Data listing below:

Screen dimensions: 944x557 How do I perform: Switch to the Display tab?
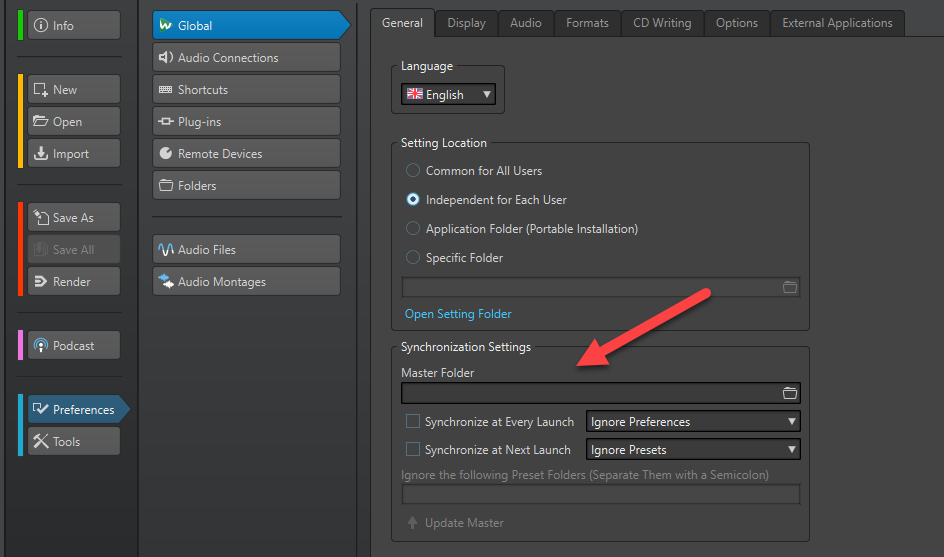(x=466, y=23)
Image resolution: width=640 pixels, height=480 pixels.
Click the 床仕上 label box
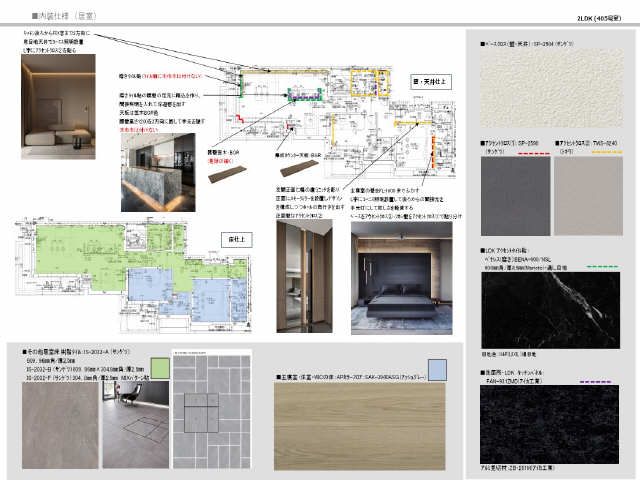(237, 240)
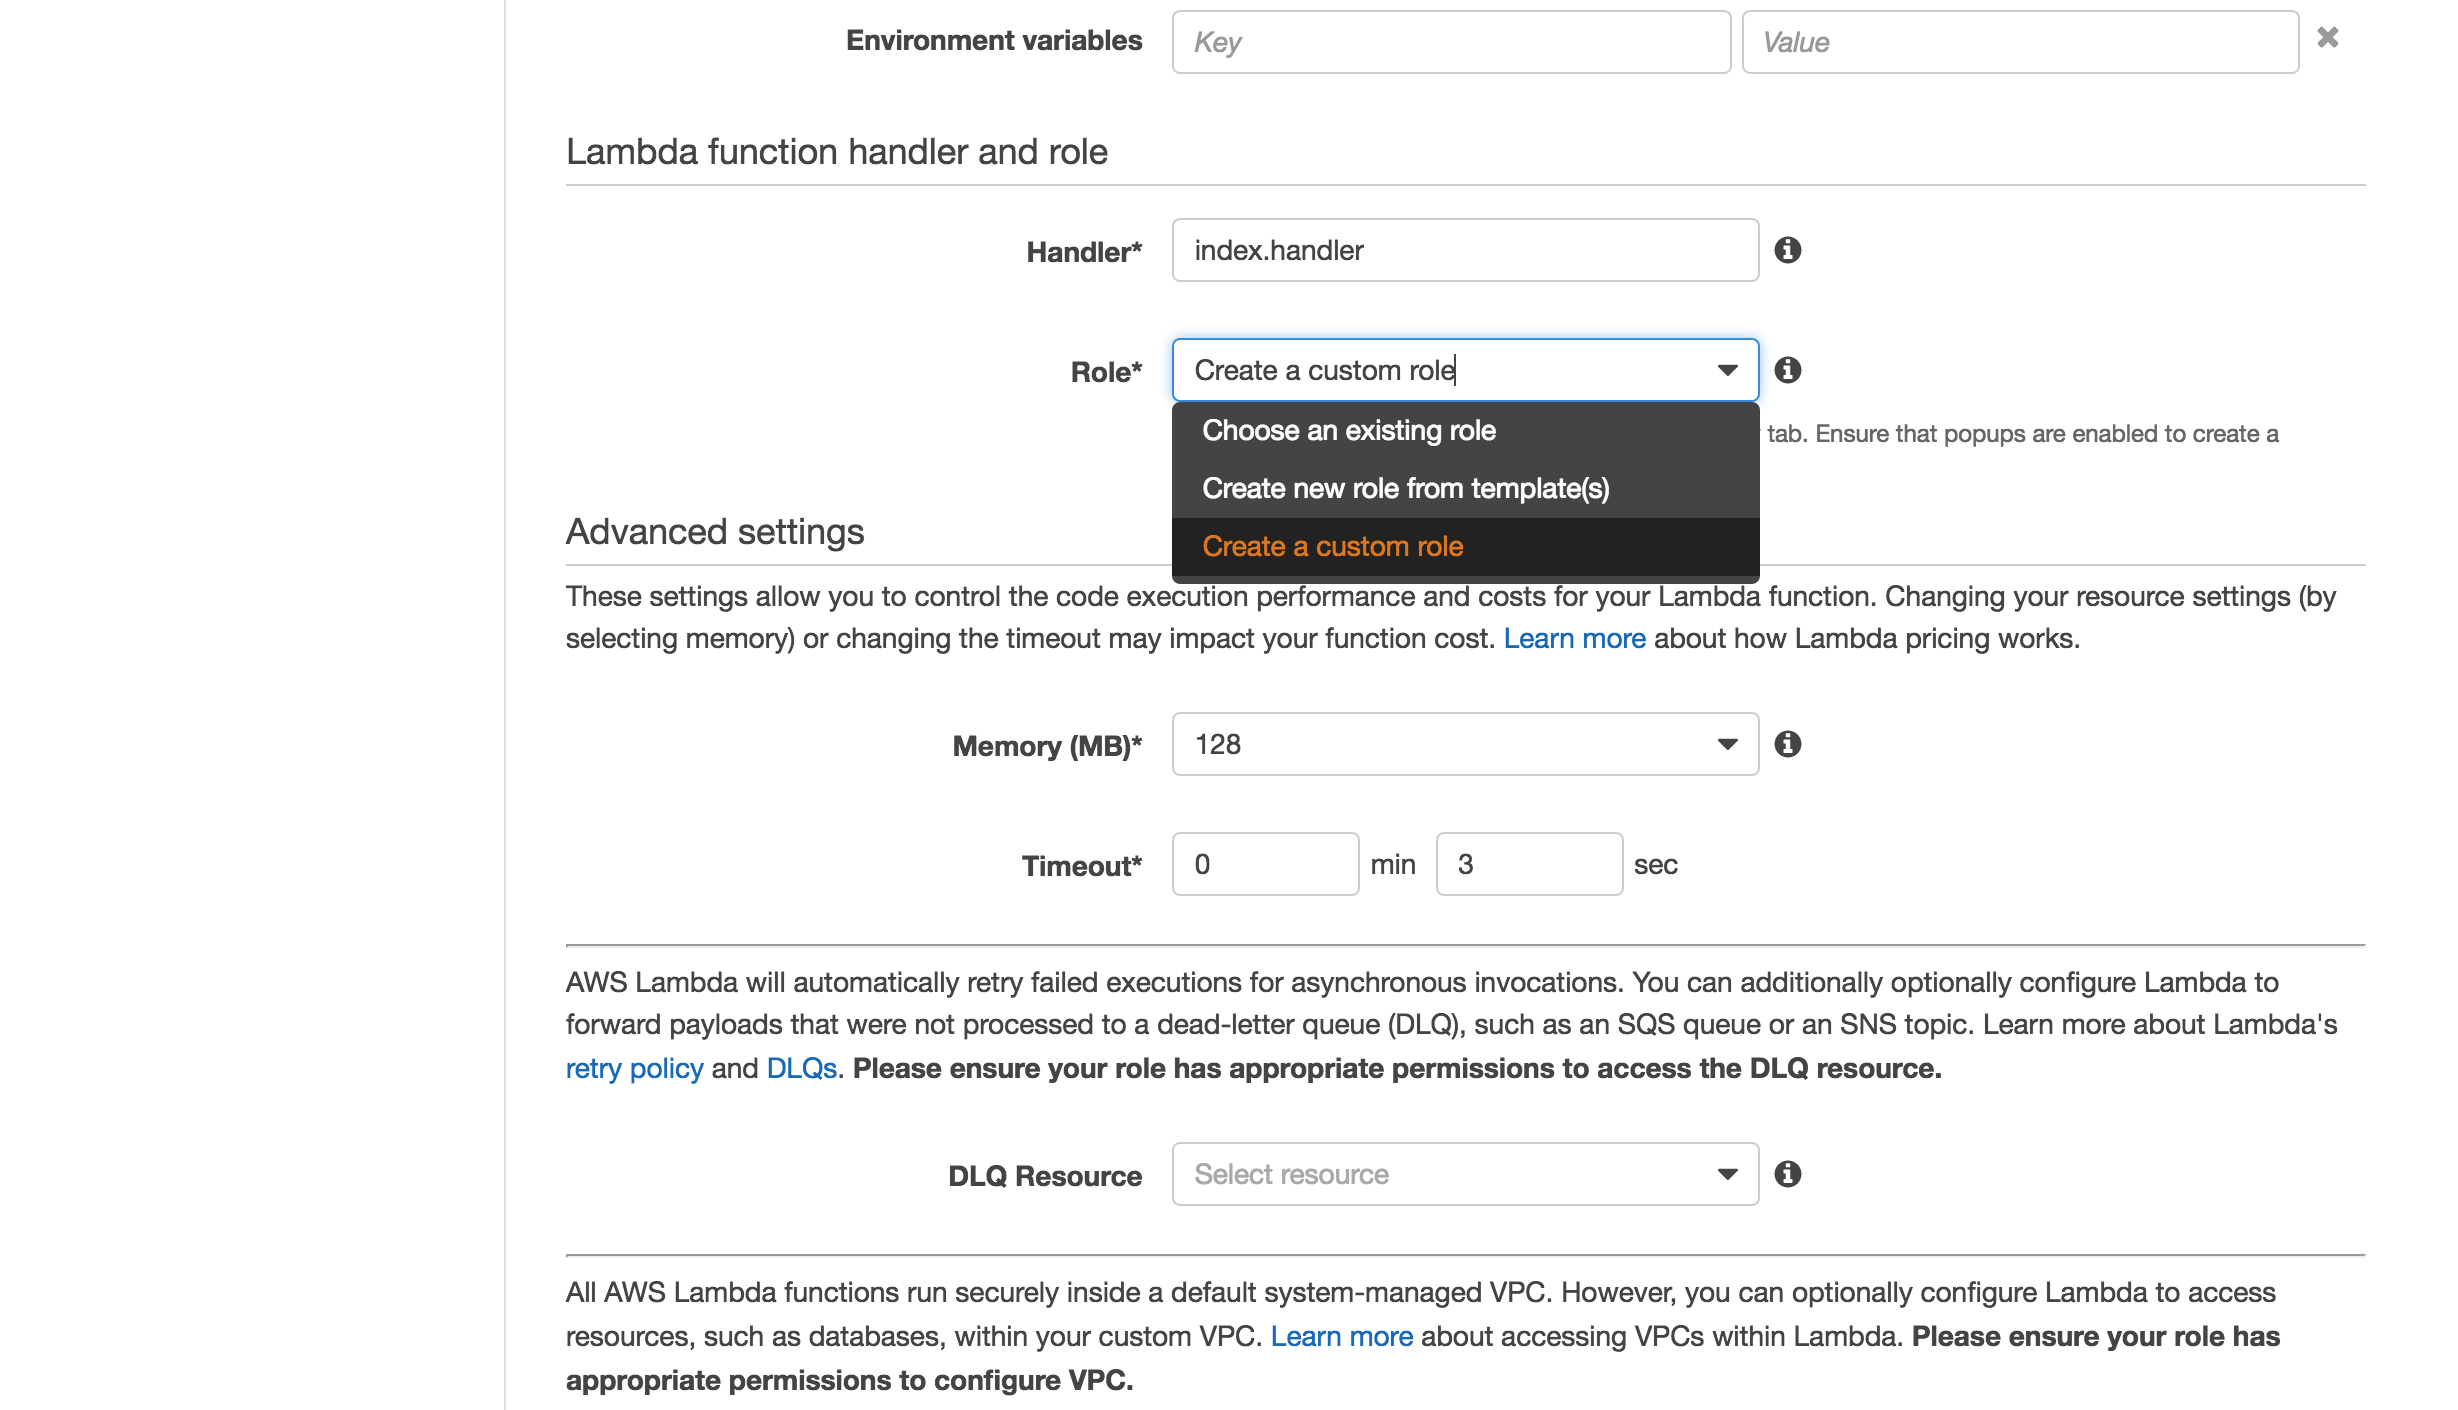
Task: Click the info icon next to Memory field
Action: (1789, 743)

End of Data listing.

The task: Word for word, restate all of the entries above and leave each picture out.

Answer for this exercise:
Screen dimensions: 944x557 How do I perform: Switch to the Display tab?
(x=466, y=23)
Image resolution: width=640 pixels, height=480 pixels.
Click the 床仕上 label box
(237, 240)
Task: Click the info icon next to Memory field
Action: (1789, 743)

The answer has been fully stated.